Output Knowledge Created

This message created several important pieces of knowledge:

  1. Confirmation that the only code changes between the working and failing states are the PCE-related modifications: The diff shows only the witness_cs.rs change in the first 100 lines. This means no other code change could be causing the failure.
  2. Reinforcement that PCE is not the cause: Since the only code changes are PCE-related, and PCE has already been ruled out (proofs fail with PCE disabled), the failure must be caused by something outside the code changes.
  3. A narrowing of the search space: The assistant can now stop looking at code changes and start looking at environmental factors, configuration differences, or pre-existing bugs that only manifest under certain conditions.
  4. Documentation of the debugging process: The message serves as a record of what was checked and when, which is valuable for future reference and for the human collaborator following along.
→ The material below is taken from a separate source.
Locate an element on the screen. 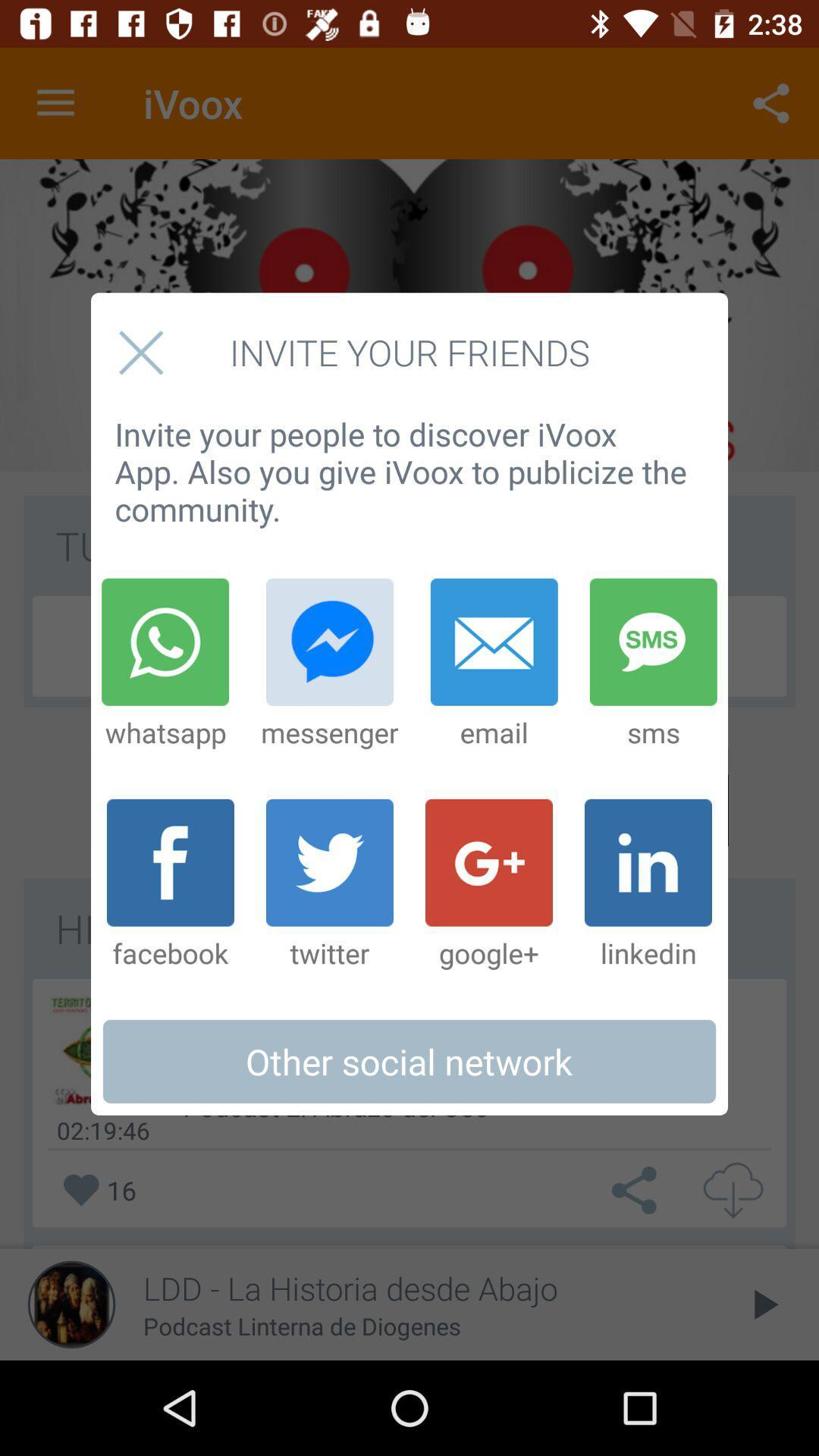 This screenshot has width=819, height=1456. item next to linkedin icon is located at coordinates (488, 885).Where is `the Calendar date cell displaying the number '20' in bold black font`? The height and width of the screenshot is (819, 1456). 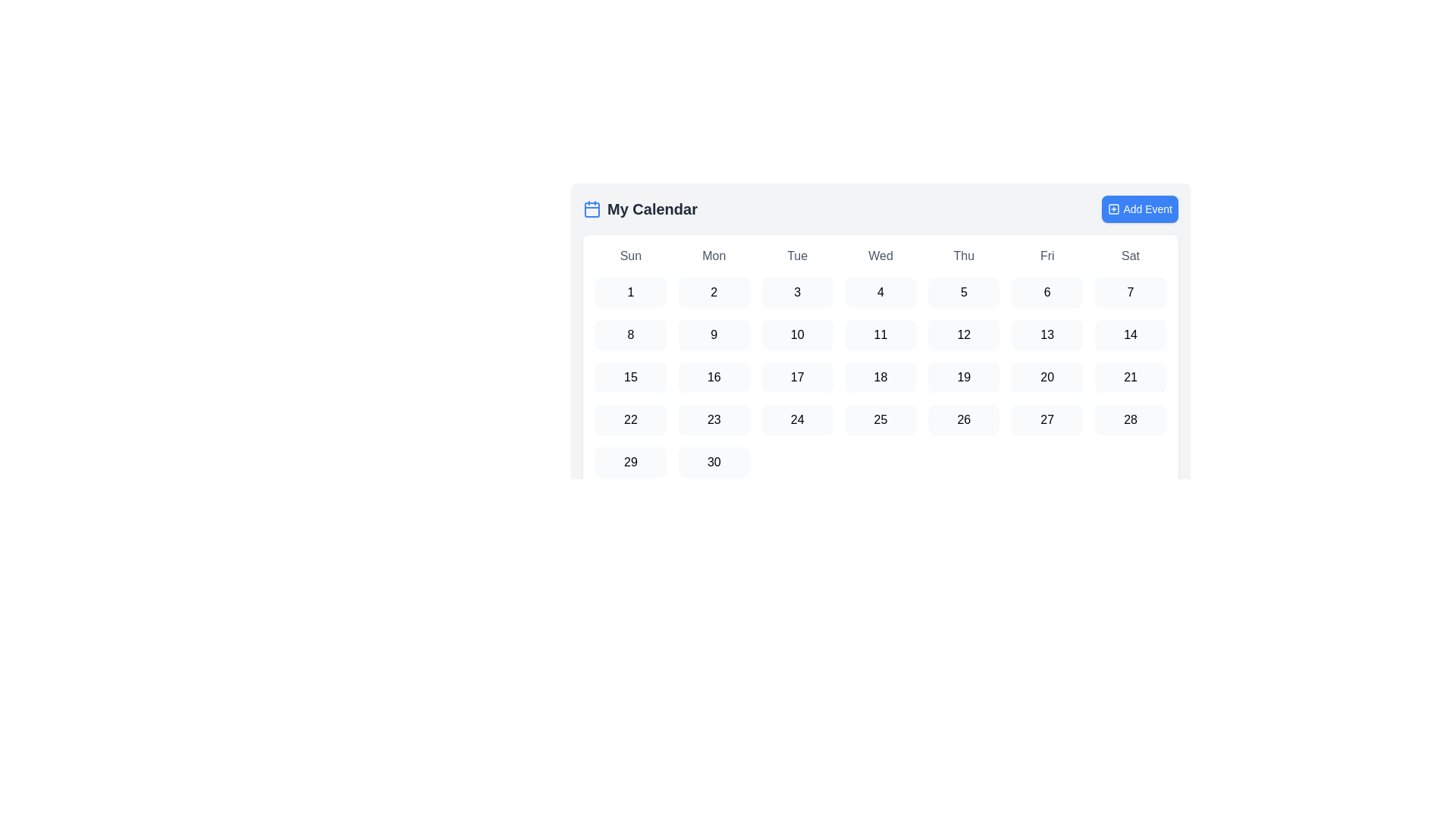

Assumptions and Potential Mistakes

The assistant made several assumptions in this message:

  1. That the diff would reveal the cause: The assistant assumed that the failure was caused by a code change, and that examining the diff would identify that change. This assumption turned out to be incorrect — the failure was environmental.
  2. That 35805f02 is a valid "working" reference point: The assistant assumed that commit 35805f02 represented a state where PoRep proofs worked correctly. While the logs suggest this is true (the local machine works with the old PCE cache), the assistant didn't explicitly verify that this commit produces working proofs on the remote host.
  3. That head -100 is sufficient: By limiting the diff output to 100 lines, the assistant risked missing changes that appear later in the diff. However, given that the only changes between these commits are the PCE-related modifications (as confirmed by the git log in message 353), this was a reasonable shortcut.
  4. That the failure is deterministic: The assistant treated the 100% failure rate as evidence of a deterministic bug. While this was correct (the GPU race condition causes failures consistently on multi-GPU systems), the assistant didn't initially consider intermittent or race-condition-based failures.

The Broader Significance

Message 354 is, on its surface, a simple git diff command. But in the context of the debugging session, it represents the moment when the assistant realized that the answer was not in the code. The diff confirmed what the assistant already suspected: the only changes were the ones that had already been ruled out. This forced a shift in thinking — from "what code change broke this?" to "what environmental factor is different?"

This shift ultimately led to the correct diagnosis: the remote host has 2 GPUs, the local machine has 1 GPU, and the GPU selection mechanism using CUDA_VISIBLE_DEVICES is broken in multi-GPU scenarios. The fix — using a single shared mutex for all workers when num_circuits=1 — was elegant and targeted.

The message also illustrates an important debugging principle: when you've eliminated all the obvious causes, the remaining possibility, however unlikely, must be the truth. The assistant had eliminated PCE. It had eliminated code changes. What remained was the environment — and that's where the bug lived.

Conclusion

Message 354 is a testament to methodical debugging. It's not the flashy "aha!" moment where the bug is found and fixed. It's the quiet, patient work of eliminating possibilities, narrowing the search space, and gathering evidence. The git diff didn't solve the problem — but it did something just as important: it confirmed what the problem was not, clearing the way for the assistant to look in the right direction. In any complex debugging session, these "non-results" are often the most valuable steps of all.